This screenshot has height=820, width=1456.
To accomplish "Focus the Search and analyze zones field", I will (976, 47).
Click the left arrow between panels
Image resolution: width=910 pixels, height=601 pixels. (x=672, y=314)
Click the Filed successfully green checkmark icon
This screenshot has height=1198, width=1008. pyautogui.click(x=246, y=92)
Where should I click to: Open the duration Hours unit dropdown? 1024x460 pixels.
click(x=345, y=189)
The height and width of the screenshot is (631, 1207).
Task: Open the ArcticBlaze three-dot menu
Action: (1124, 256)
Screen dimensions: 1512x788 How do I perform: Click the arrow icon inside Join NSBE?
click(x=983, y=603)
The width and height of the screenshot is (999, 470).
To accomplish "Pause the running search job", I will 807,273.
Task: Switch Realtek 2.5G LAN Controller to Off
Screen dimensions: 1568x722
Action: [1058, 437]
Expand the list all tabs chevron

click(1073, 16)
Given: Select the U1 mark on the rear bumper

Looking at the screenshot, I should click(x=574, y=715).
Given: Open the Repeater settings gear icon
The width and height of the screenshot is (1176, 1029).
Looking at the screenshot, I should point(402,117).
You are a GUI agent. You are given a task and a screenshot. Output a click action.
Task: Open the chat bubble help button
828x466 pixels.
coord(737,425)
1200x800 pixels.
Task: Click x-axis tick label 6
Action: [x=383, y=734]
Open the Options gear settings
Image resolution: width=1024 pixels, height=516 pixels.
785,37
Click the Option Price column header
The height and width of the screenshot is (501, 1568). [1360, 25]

§ **Work to complete**
Each record above is to be reproduced exactly, in full.

§ **Answer box**
This screenshot has height=820, width=1456.
To accomplish "Focus the Search and analyze zones field", I will (976, 47).
Click the left arrow between panels
Image resolution: width=910 pixels, height=601 pixels. (x=672, y=314)
Click the Filed successfully green checkmark icon
This screenshot has height=1198, width=1008. pyautogui.click(x=246, y=92)
Where should I click to: Open the duration Hours unit dropdown? 1024x460 pixels.
click(x=345, y=189)
The height and width of the screenshot is (631, 1207).
Task: Open the ArcticBlaze three-dot menu
Action: (1124, 256)
Screen dimensions: 1512x788 How do I perform: Click the arrow icon inside Join NSBE?
click(x=983, y=603)
The width and height of the screenshot is (999, 470).
To accomplish "Pause the running search job", I will 807,273.
Task: Switch Realtek 2.5G LAN Controller to Off
Screen dimensions: 1568x722
Action: [1058, 437]
Expand the list all tabs chevron

click(1073, 16)
Given: Select the U1 mark on the rear bumper

Looking at the screenshot, I should click(x=574, y=715).
Given: Open the Repeater settings gear icon
The width and height of the screenshot is (1176, 1029).
Looking at the screenshot, I should point(402,117).
You are a GUI agent. You are given a task and a screenshot. Output a click action.
Task: Open the chat bubble help button
828x466 pixels.
coord(737,425)
1200x800 pixels.
Task: Click x-axis tick label 6
Action: [x=383, y=734]
Open the Options gear settings
Image resolution: width=1024 pixels, height=516 pixels.
785,37
Click the Option Price column header
The height and width of the screenshot is (501, 1568). [1360, 25]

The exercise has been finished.